A confirmed case of yellow fever constitutes an outbreak and standard outbreak response measures are instituted to prevent spread of the disease. Yellow fever is an acute viral haemorrhagic disease transmitted by infected mosquitoes. Its symptoms include fever, headache, jaundice, muscle pain, nausea, vomiting and fatigue.
Targeting close to 700,000 people in the three districts, the campaign was formally launched by the Minister of Health Dr Elioda Tumwesigye accompanied by the WHO Representative Dr Wondimagegnehu Alemu and the Director General of Health Services Dr Jane Ruth Aceng. All people aged 6 months and above were targeted for vaccination free of charge.
According to WHO, vaccination is the most important means of preventing yellow fever. The organization recommends vaccination of most (80 % or more) of the population at risk to prevent transmission in an outbreak area. The Yellow Fever vaccine is extremely effective, safe and affordable. A single dose of yellow fever vaccine gives life-long protection and a booster dose of the vaccine is not needed.
Masaka district was the first to confirm the outbreak on April 8th and since then the Ministry of Health, WHO and partners instituted response measures including provision of supportive and prompt treatment, strengthened surveillance, creation of public awareness, mapping of mosquito vectors in the three districts and carried out an epidemiological assessment to identify other high risk districts.
It is on top of the above measures that a four-day mass vaccination campaign was implemented with the objective of reaching at least 90% of the targeted population to interrupt transmission. Therefore, Dr Tumwesigye appealed to the population in other districts “not to flock to the affected districts and to give a chance to the people of Masaka, Rukungiri and Kalangala to get vaccinated because they are the population most at risk”.

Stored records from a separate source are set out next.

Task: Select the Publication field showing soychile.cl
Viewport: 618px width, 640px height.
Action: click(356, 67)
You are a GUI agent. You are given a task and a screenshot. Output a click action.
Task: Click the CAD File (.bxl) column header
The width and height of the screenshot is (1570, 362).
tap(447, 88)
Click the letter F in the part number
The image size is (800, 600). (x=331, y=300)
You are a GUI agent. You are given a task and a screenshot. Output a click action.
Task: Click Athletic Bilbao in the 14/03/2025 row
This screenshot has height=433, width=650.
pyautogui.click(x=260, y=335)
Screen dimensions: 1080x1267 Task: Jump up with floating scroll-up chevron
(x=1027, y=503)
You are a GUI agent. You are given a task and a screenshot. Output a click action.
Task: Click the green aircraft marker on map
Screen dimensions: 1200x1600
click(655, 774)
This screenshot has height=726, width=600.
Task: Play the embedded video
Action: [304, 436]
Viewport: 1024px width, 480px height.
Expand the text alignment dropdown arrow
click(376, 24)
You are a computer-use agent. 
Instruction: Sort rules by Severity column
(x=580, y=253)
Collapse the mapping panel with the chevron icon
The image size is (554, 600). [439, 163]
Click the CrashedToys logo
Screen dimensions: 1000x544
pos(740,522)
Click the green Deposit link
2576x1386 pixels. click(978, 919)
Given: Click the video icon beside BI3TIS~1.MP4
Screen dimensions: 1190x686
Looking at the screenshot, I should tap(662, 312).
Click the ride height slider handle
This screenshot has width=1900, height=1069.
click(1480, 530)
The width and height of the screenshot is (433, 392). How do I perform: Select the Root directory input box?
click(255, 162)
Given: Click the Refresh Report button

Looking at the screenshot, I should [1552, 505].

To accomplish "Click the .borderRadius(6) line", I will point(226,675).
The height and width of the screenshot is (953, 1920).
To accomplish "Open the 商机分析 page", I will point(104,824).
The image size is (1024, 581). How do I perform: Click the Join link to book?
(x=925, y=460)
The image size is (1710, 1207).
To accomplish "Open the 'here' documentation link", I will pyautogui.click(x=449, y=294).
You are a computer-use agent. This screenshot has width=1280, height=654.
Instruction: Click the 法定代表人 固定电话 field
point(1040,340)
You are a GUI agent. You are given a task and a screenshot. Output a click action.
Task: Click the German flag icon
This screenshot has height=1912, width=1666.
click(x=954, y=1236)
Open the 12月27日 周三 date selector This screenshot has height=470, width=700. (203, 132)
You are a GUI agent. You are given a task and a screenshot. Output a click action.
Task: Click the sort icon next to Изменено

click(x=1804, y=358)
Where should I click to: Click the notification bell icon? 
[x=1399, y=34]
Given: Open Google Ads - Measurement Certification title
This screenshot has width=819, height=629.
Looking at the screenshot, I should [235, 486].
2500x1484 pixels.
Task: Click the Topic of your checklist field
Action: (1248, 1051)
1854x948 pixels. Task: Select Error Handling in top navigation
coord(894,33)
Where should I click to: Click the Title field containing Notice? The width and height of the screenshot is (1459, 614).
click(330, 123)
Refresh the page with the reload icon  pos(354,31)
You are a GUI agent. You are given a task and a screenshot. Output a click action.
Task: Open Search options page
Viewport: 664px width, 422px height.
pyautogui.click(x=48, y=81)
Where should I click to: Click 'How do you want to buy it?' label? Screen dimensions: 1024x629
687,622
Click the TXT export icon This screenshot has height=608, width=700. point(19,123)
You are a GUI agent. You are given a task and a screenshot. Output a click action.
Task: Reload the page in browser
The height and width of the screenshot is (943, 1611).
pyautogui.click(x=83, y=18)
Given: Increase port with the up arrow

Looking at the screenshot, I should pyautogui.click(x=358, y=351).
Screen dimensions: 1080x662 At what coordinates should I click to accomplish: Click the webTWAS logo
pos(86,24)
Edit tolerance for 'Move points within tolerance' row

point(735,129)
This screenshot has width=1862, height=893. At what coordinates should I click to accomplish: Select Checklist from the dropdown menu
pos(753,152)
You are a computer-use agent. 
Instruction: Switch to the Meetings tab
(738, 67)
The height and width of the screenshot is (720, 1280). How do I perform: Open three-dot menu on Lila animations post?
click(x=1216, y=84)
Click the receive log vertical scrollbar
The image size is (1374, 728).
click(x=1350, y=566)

To ensure that the population is fully protected, public health specialists now recommend inclusion of the yellow fever vaccine into the routine immunization programme. It is for that reason that in his address, Dr Alemu urged the government of Uganda “to introduce Yellow fever vaccination in the routine immunization schedule at least in the high risk areas”. He also commended Uganda’s highly sensitive surveillance system that was able to detect the outbreak in record time.
According to the Dr Aceng, currently there are 39 suspected and 1 confirmed case in Masaka; 7 suspected and 1 confirmed in Rukungiri; and 7 suspected and 1 confirmed case in Kalangala. “All confirmed cases were handled in isolation facilities and there is no human to human transmission of the diseases so far”, she said. She also reported intensified education of population about yellow fever especially those who go are leave near forests.